** TASK PROMPT **
From the line with "Given: Click the" to the final line of the records, every line is to be duplicated exactly, both of those lines included.

BEGIN ENTRIES SUPPLIED

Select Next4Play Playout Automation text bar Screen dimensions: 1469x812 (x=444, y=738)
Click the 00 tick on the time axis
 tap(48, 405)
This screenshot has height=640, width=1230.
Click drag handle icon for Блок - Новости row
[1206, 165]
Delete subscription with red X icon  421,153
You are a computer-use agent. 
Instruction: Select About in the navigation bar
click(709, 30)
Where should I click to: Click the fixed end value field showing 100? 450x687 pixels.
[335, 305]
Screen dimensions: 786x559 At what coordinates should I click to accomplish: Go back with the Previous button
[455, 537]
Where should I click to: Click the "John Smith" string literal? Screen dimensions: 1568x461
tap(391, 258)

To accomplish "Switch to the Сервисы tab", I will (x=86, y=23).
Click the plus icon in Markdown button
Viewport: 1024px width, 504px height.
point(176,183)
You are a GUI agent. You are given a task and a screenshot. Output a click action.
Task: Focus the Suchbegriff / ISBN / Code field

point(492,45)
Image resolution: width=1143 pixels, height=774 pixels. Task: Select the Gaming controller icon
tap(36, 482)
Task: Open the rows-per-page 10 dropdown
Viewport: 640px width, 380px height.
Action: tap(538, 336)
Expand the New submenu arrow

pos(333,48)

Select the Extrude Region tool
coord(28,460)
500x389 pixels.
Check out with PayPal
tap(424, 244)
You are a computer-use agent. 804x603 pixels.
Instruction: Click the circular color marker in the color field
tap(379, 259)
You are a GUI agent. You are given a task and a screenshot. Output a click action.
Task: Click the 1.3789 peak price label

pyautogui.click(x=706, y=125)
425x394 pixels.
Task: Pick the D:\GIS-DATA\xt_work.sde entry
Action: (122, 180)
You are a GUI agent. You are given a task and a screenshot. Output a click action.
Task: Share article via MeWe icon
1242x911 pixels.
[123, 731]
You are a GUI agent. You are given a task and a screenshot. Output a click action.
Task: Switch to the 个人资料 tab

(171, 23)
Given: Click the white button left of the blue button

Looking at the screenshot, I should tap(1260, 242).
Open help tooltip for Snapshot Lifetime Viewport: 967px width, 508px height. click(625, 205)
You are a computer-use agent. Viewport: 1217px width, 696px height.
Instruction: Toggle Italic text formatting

END ENTRIES SUPPLIED

** TASK RESULT **
Given: Click the white button left of the blue button

Looking at the screenshot, I should tap(1260, 242).
Open help tooltip for Snapshot Lifetime Viewport: 967px width, 508px height. click(625, 205)
You are a computer-use agent. Viewport: 1217px width, 696px height.
Instruction: Toggle Italic text formatting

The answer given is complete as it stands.